Required action
Copy out, with no changes, the part that opens with the line containing "What do you see at coordinates (1034, 411)" and closes with the line containing "What do you see at coordinates (31, 664)".

Exercise data
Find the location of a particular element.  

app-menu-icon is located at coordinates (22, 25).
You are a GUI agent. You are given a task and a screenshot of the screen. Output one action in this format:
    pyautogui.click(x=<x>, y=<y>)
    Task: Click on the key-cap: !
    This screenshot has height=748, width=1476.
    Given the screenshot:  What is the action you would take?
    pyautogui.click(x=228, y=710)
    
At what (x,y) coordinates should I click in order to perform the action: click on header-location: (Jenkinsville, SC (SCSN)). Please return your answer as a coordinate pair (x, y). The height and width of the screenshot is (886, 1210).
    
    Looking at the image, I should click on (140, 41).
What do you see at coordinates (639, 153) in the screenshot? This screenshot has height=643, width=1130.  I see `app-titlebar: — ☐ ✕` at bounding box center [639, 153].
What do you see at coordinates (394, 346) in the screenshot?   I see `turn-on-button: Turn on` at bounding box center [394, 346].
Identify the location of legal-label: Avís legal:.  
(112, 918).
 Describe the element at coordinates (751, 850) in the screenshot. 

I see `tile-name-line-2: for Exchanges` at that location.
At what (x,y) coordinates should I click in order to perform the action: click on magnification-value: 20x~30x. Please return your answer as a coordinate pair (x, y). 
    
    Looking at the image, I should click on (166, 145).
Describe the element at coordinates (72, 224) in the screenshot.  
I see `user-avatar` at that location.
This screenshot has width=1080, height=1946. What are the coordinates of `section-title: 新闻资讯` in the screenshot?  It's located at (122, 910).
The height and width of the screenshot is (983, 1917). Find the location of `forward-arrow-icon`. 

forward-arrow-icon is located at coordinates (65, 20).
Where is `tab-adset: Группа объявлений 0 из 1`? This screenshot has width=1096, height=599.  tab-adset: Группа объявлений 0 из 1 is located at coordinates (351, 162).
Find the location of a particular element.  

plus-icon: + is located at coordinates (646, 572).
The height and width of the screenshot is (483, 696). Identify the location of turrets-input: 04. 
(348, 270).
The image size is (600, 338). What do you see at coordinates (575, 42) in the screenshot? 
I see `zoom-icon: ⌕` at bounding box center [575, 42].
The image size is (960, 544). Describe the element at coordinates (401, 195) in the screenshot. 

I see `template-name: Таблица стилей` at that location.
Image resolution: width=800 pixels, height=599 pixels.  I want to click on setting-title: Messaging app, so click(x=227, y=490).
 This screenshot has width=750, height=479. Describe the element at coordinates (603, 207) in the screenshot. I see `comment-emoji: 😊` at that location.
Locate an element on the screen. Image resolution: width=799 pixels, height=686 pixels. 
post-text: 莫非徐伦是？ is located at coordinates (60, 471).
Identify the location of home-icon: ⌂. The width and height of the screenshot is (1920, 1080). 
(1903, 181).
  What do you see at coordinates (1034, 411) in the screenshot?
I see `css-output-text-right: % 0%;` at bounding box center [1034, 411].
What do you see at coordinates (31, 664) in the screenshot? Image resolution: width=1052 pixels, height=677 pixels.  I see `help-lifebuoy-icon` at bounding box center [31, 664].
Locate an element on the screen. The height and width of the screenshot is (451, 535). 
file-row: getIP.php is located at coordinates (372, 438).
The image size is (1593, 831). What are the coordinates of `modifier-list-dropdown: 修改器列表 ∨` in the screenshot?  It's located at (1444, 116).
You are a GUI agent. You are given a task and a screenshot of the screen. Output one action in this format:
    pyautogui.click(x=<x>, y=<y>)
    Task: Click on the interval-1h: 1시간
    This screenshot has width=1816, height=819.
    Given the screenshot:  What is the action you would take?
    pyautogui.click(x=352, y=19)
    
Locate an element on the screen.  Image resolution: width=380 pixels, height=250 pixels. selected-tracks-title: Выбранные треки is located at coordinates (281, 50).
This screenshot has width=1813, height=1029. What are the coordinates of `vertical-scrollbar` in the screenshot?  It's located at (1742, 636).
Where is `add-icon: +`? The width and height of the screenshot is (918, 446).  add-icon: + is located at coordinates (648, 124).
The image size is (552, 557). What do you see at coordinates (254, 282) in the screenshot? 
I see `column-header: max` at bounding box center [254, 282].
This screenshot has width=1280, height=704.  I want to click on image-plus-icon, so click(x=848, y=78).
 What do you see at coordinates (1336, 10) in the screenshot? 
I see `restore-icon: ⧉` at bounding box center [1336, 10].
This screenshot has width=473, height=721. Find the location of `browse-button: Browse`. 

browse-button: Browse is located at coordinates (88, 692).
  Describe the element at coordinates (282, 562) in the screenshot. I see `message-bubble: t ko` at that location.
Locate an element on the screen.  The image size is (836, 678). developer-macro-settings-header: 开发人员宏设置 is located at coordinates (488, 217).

Answer to this exercise
  What do you see at coordinates (1034, 411) in the screenshot?
I see `css-output-text-right: % 0%;` at bounding box center [1034, 411].
What do you see at coordinates (31, 664) in the screenshot? Image resolution: width=1052 pixels, height=677 pixels.  I see `help-lifebuoy-icon` at bounding box center [31, 664].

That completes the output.